This case arises from a bankruptcy dispute about a house in Louisiana that Plaintiffs-Appellees Jerry and Sheila Hollander sold to Defendants-Appellants Robert and Rhonda Sigillito. The Sigillitos sued the Hollanders seeking rescission, damages, and attorneys’ fees under state law redhibition and fraud statutes. The bankruptcy court ruled in the Sigillitos’ favor on the redhibition theory and issued a judgment in their favor for damages. However, the bankruptcy court ultimately found against them on their fraud claim and therefore did not grant attorneys’ fees. In this appeal, the Sigillitos challenge the bankruptcy court’s findings with respect to fraud and attorneys’fees.
The Sigillitos appealed the bankruptcy court’s memorandum opinion and amended judgment to the district court. The Sigillitos argued that the bankruptcy court erred by not granting them attorneys’ fees on the basis of fraud. Therefore, the court remanded the case to the bankruptcy court to determine whether the Sigillitos had proved their claim for fraud, and thus whether they would be entitled to recover attorneys’ fees under that theory. The court, however, rejected the Sigillitos’ other arguments. On remand, the bankruptcy court considered the Sigillitos’ fraud claim, relying on Josephs v. Austin, 420 So. 2d 1181 (La. App. 5 Cir. 1982), a case holding that fraud must be “clearly and convincingly established and not merely by a preponderance of the evidence.” Id. at 1184. On that basis, the
bankruptcy court determined that although the Hollanders’ failure to disclose the condition of their house was deceptive, it was not fraud under Louisiana law because the Hollanders’ intent was to avoid “chilling” future sales of their house rather than to take an unjust advantage.

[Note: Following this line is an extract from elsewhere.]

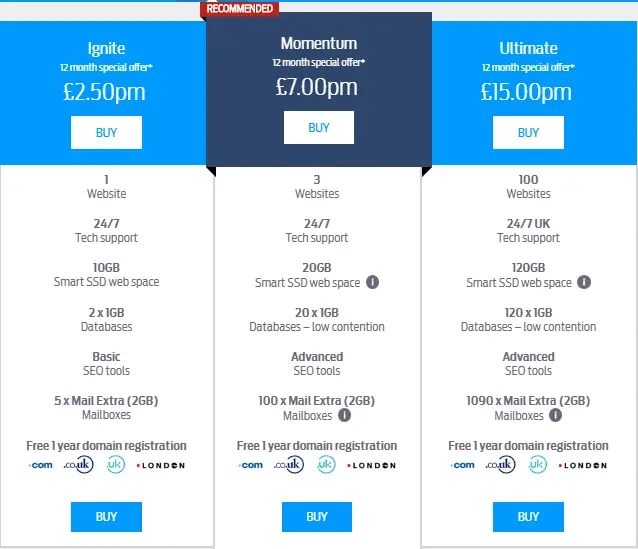Click the red RECOMMENDED badge
The width and height of the screenshot is (638, 549).
(239, 9)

The Sigillitos again appealed the bankruptcy court’s decision to the district court. They primarily took issue with the bankruptcy court’s distinction between fraud and false pretenses, arguing that the bankruptcy court’s finding as to the first necessitated the second. The district court disagreed. The district court also relied on Josephs, explaining that “the burden of proof is different with respect to non-dischargeability and state law fraud. Non-dischargeability must be proven by a preponderance of the evidence . . . [b]y contrast, proof of fraud must be made by clear and convincing evidence.” The district court then considered and rejected the Sigillitos’ argument that the findings underlying the bankruptcy court’s nondischargeability analysis required a finding of fraud. Rather, the district court held, it was not clearly erroneous for the bankruptcy court to find that the Hollanders believed in good faith that the defect was remedied by their repair efforts. The Sigillitos appealed.
The case on which both the district and the bankruptcy courts relied for the proposition that fraud requires clear and convincing evidence, Josephs v. Austin, 420 So. 2d 1181 (La. App. 5 Cir. 1982), has been superceded, and those courts erred in relying on it.
Reversed and Remanded.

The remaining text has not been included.